Works: The back of your upper arms

How-to: Sit on the ball. Place your hands beside your hips with fingers pointing forwards. Step forward with each foot to take your bottom off the ball. Support your body weight with both hands behind you and even pressure in your feet, which should be hip-width apart. Bend at the elbows as you lower your bottom to just above the floor. Keep your back straight and close to your hands at all times. Straighten your elbows in between each dip to return to the starting position.

Triceps dips

5. Wall push-ups

Works: Your chest and arms

How-to: Hold the exercise ball in both hands and position it against a wall at chest height.

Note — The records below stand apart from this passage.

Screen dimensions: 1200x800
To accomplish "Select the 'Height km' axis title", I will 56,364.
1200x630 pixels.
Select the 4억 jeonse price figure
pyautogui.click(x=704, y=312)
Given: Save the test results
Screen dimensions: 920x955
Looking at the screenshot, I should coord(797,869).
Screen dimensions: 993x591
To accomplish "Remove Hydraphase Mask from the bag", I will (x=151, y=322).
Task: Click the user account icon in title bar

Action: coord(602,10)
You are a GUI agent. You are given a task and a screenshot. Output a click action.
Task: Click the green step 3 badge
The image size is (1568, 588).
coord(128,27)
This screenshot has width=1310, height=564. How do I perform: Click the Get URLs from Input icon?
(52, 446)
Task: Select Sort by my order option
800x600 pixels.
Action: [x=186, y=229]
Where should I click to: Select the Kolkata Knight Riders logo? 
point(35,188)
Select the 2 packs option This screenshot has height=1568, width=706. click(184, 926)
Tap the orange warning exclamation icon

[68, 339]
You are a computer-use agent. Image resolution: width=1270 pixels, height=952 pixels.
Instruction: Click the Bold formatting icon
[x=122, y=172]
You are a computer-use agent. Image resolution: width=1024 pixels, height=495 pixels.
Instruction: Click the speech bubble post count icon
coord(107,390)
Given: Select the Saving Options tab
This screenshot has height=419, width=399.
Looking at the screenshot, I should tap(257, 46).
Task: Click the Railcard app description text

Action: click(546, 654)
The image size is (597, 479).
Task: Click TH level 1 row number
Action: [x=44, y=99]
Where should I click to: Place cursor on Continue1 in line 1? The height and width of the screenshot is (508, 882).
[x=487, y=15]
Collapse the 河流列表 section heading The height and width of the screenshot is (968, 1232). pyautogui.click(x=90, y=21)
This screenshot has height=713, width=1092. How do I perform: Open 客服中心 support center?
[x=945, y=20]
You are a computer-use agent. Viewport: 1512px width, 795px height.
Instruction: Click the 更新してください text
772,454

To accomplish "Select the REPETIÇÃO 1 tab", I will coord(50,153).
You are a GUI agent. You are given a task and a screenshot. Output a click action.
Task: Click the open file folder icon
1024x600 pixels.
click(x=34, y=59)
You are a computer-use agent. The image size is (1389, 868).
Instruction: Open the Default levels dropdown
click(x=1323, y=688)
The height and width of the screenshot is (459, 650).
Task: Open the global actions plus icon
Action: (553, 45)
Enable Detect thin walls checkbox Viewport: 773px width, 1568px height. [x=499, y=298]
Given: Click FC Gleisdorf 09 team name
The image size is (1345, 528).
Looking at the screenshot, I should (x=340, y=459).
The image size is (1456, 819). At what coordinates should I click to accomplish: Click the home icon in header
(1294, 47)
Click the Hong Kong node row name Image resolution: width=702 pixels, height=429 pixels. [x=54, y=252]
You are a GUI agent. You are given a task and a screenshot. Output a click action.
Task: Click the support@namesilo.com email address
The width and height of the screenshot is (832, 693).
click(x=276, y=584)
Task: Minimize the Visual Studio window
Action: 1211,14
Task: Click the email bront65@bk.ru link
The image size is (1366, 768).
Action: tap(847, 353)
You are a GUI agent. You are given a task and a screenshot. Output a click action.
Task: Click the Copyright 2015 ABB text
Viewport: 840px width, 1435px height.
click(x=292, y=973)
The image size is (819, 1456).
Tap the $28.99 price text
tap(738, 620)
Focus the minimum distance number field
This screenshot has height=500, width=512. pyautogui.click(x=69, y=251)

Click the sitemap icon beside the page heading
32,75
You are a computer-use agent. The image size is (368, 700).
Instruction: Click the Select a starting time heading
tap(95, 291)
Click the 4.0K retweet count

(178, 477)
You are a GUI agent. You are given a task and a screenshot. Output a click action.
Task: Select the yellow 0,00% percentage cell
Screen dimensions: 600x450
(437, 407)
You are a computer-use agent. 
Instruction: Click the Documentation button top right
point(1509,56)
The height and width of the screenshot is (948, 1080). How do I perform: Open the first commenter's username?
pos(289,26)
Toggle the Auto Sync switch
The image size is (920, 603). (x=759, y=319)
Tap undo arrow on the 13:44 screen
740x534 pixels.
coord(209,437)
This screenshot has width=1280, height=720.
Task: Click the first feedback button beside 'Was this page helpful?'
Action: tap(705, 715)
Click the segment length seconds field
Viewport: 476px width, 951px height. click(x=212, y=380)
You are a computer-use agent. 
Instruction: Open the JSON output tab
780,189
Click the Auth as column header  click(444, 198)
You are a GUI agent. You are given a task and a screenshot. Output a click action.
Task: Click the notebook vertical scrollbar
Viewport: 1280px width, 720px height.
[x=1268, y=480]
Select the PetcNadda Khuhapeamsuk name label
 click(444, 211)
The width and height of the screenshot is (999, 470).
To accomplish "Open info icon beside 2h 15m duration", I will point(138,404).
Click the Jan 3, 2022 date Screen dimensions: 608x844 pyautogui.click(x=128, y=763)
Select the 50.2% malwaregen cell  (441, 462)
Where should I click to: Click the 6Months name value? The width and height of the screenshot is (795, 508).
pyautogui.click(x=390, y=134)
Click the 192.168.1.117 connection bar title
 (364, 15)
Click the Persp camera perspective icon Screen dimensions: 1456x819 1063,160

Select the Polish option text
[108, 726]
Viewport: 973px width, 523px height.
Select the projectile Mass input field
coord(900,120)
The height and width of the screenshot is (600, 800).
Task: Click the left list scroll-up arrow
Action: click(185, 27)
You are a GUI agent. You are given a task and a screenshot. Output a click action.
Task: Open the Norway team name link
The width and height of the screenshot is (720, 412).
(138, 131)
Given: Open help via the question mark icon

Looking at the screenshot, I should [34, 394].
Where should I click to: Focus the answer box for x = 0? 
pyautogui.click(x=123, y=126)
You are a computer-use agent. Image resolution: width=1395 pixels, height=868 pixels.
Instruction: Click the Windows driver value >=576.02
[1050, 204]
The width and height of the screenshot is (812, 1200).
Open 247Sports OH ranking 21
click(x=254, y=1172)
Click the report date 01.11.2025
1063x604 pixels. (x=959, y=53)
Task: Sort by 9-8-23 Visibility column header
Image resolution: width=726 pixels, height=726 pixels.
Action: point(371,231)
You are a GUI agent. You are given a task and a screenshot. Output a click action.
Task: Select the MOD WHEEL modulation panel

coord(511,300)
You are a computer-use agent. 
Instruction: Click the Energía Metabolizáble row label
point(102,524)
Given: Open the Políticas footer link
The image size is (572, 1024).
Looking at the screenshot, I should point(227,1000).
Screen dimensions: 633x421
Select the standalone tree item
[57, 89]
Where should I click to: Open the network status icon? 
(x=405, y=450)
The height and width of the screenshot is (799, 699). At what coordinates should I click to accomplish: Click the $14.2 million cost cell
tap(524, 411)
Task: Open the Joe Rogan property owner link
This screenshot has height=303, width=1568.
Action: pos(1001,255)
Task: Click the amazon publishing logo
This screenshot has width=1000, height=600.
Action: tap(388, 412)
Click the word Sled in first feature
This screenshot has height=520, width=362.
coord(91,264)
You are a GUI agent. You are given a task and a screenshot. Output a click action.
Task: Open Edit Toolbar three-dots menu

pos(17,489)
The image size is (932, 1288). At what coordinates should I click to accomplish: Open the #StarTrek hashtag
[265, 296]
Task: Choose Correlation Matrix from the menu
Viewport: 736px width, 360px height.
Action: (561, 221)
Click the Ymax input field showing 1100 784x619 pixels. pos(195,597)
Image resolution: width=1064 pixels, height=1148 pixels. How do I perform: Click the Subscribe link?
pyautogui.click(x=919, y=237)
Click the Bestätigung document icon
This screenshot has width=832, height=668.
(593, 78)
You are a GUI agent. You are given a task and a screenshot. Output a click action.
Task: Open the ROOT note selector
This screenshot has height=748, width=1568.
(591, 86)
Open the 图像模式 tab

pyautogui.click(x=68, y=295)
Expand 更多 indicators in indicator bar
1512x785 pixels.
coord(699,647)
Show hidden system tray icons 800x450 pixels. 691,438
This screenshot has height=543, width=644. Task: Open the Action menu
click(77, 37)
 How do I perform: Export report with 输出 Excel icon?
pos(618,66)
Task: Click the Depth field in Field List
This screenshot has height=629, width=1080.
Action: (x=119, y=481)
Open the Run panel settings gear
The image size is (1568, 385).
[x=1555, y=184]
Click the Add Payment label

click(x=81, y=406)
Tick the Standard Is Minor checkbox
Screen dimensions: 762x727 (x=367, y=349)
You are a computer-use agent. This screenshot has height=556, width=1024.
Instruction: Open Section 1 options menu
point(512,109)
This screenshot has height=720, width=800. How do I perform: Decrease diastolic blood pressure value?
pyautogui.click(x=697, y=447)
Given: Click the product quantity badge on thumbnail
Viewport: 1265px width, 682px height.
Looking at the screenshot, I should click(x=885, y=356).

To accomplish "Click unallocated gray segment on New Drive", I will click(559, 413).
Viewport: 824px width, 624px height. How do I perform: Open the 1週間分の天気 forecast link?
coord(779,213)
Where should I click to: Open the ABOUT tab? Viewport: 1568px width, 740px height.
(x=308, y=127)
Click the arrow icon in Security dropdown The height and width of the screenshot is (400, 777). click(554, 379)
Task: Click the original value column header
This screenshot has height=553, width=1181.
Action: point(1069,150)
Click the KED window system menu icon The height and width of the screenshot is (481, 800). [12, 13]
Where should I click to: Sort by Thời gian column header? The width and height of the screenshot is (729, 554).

Lean forward onto the ball with your elbows straight. Take your feet back about a metre from the wall. Hold your body in a straight line and lower your body towards the wall, bending the elbows out to the sides. Stop before your chest touches the ball and push yourself back out to the starting position. Repeat.

6. Raise and reach

Works: Your back and bottom

How-to: Lie with your stomach across the ball and your hands and feet touching the floor. Raise one arm in front of you to shoulder height and the opposite leg behind you to hip height. Hold and then lower the arm and leg back to the floor. Repeat with the other arm and leg and continue alternating.